• [Quoted passage]:
********************
Main parameters of the ionized gas in features 1, 2, 3, and 4.

4. Discussion

4.1. The molecular mass of component 1

In Sect. 3.1 we have derived the mass of the molecular clouds constituting component 1 making use of the CO and 13CO data by three different methods. In spite of their uncertainties, all three methods provide mass estimates for this feature that strongly suggest that most of the molecular gas has a nonstellar origin. We note that the total LTE mass obtained in this work (~900 M) is substantially higher than what is obtained by Marston et al. (1999), although this difference may be due to the limited area covered by these authors.
********************
• [Set task 1]:
Using the passage on the molecular mass of component 1, decide whether each statement agrees with it. Answer yes or no for each, and quote the words from the passage that settle it.
(a) The mass of the molecular clouds in component 1 was derived by three different methods.
(b) The mass estimates suggest that most of the molecular gas has a stellar origin.
(c) The total LTE mass found in this work is lower than the one obtained by Marston et al. (1999).
• [Set task 2]: From the passage on the molecular mass of component 1, quote the stretch from "4. Discussion" through "by these authors.".
• [Set task 3]: According to the passage on the molecular mass of component 1, which data were used to derive the mass of the molecular clouds in component 1?

• [Stored data]:
********************
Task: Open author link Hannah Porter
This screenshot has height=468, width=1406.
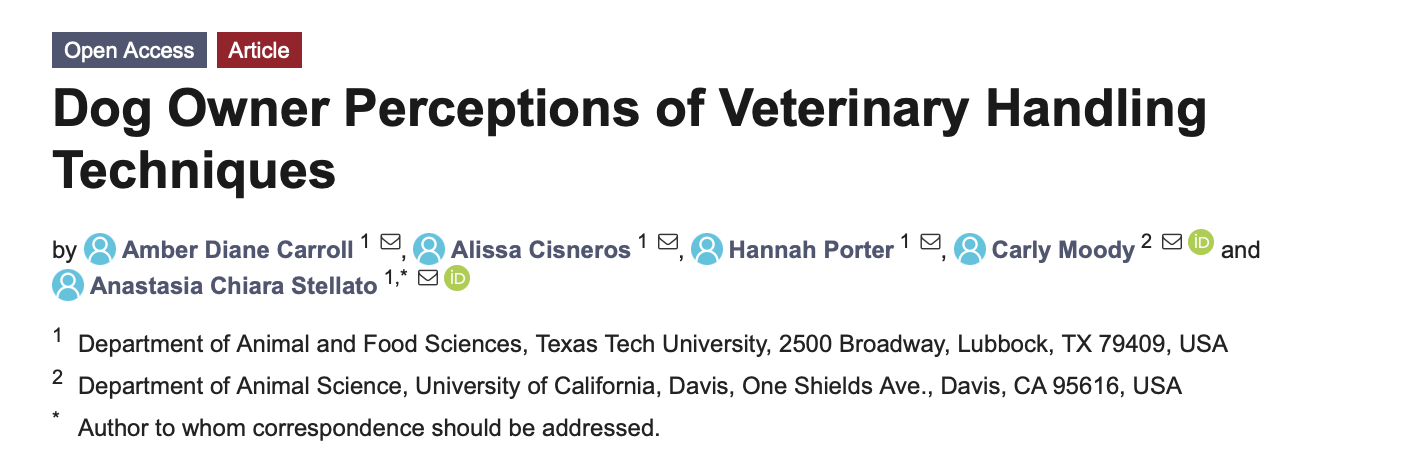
********************
• [Expected output 1]:
(a) Yes: "by three different methods"
(b) No: "strongly suggest that most of the molecular gas has a nonstellar origin"
(c) No: "is substantially higher than what is obtained by Marston et al. (1999)"

• [Expected output 2]:
4. Discussion

4.1. The molecular mass of component 1

In Sect. 3.1 we have derived the mass of the molecular clouds constituting component 1 making use of the CO and 13CO data by three different methods. In spite of their uncertainties, all three methods provide mass estimates for this feature that strongly suggest that most of the molecular gas has a nonstellar origin. We note that the total LTE mass obtained in this work (~900 M) is substantially higher than what is obtained by Marston et al. (1999), although this difference may be due to the limited area covered by these authors.

• [Expected output 3]: The CO and 13CO data.